In my second attempt to design the board, I did not change anything except that I removed the jumper wires that I do not need and added what I need after putting the USB in its correct position.

This is how the board looked after the design was completed.

This is how after milling, I checked that no wires were not milled by the machine.

I did not have four headers, and the six headers could have been cut off. This is how the board after I finished soldering. The first thing I did after the milling was to peel the position of the holes from the back.

To set Arduino UNO in ISP mode, connect the Arduino UNO to the PC. Open Arduino IDE and open the ArduinoISP example file (File -> Examples -> ArduinoISP) and upload it.

This is the ISP 10 headers top view.

I connected the board ISP with Arduino UNO
UNO Pin 13 –> SCK
UNO Pin 12 –> MISO
UNO Pin 11 –> MOSI
UNO Pin 10 –> RESET

There is no result of this connection, no code can be uploaded on it.

Ptoblem 1
I realized that I have to put a resistor between VCC and the RESET in the ISP, so that not all the pins be RESET.

Problem 2
The main problem seemed to be that I soldered “ATmega328PB” instead of “ATmega328P”. Here I learned that the single letter makes a big difference in electronics.
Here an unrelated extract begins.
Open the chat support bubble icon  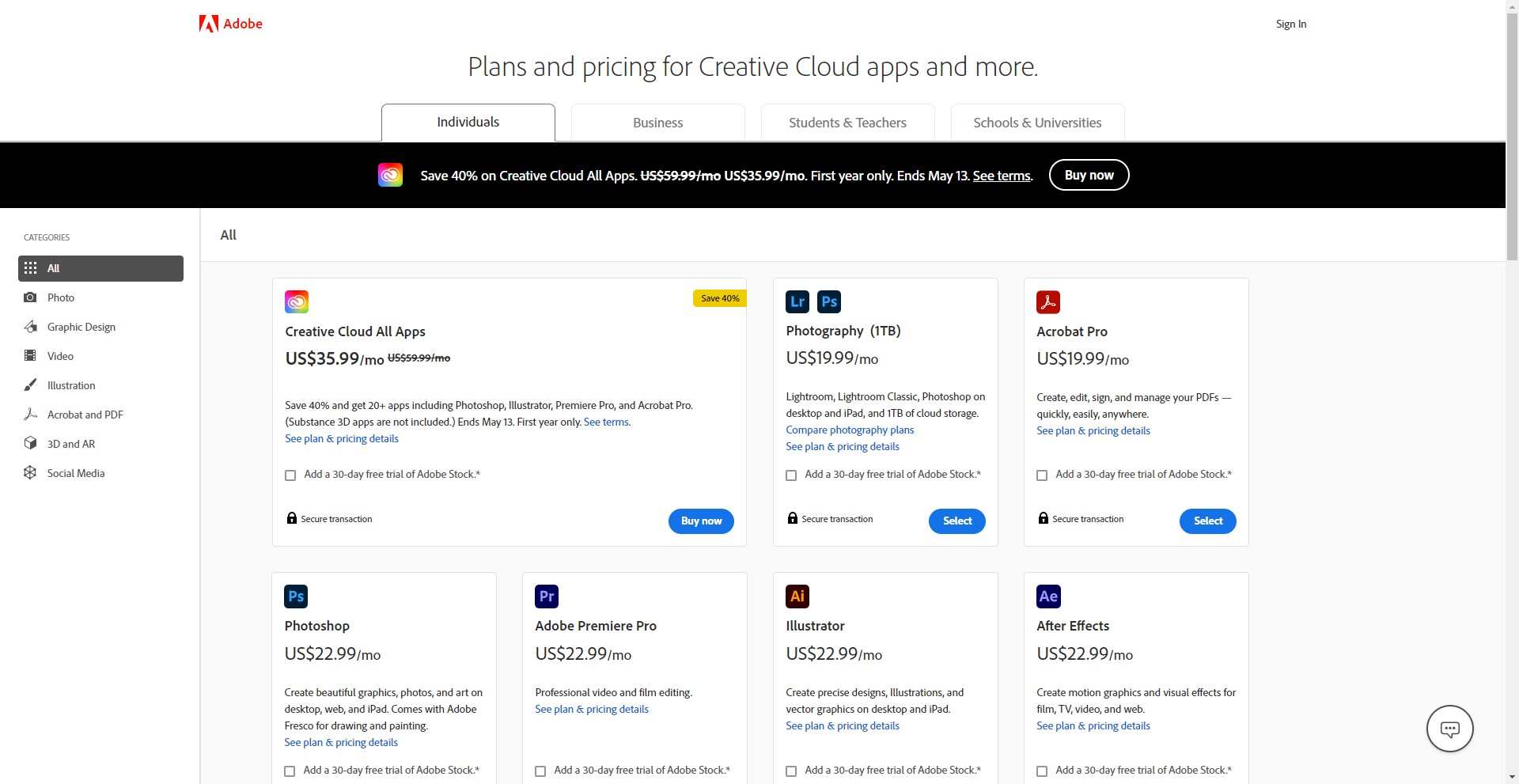click(x=1449, y=729)
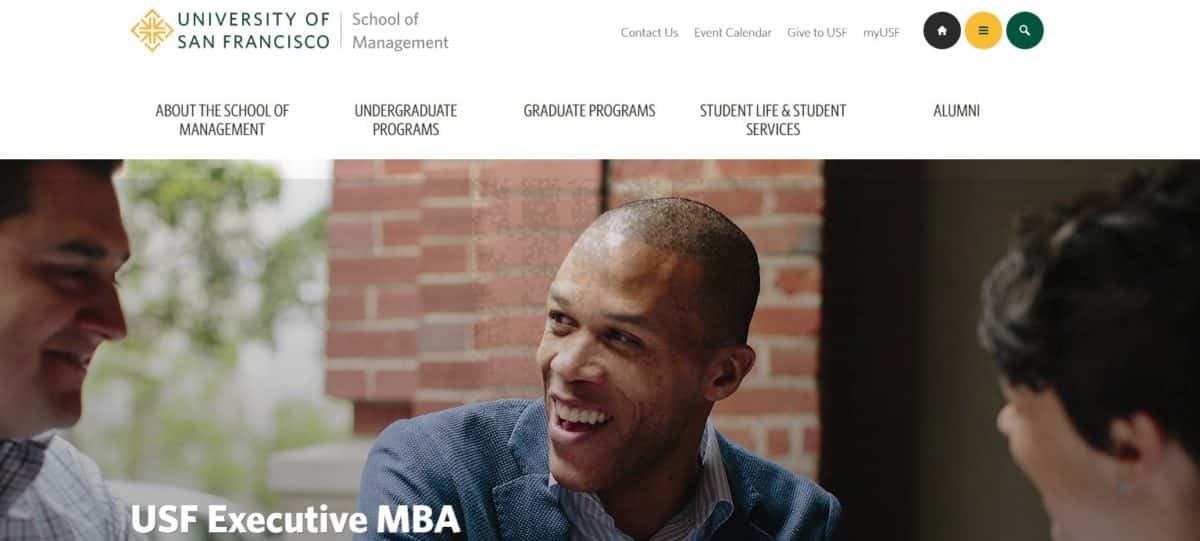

This is the pinout for each of them, it seems that the difference is not great.
To start programming “ATmega328PB”, I followed the steps on MiniCore site, “How to install” >> “Boards Manager Installation”.

  • Using Arduino IDE Open the “File” >> “Preferences” and enter the following URL in Additional Boards Manager URLs:
  • Open “Tools” >> “Board” >> “Boards Manager”. Search for “MiniCore” and install it.
  • Make sure the latest version is installed for “Arduino AVR boards” from the “Boards Manager”.

Here I could compile the code on the board. To write the code correctly, I must know the Arduino pins for the microcontroller. I was putting every component and upload the code on it separately. Here it shows that the sound is interrupted when the distance measured by the ultrasonic is less than 7cm.

After that, I tried, again and again, to upload the code to the board but there was no result.

The Third and the Final Attempt

This is schematic and I made some adjustments to it by removing and adding some inputs and outputs headers.
This is how the PCB looks. This is how the PCB looks after milling. And of course, I don’t forget to peel off the back layer. Before I mill the holes on the board, I look at it to make sure if it needs to be milled again. There are two tracks the machine didn’t mill it, but no problem I will peel them manually. It became clear to me after that that I didn’t check the “Clearance” for them.
This is how the PCB looks after solderig.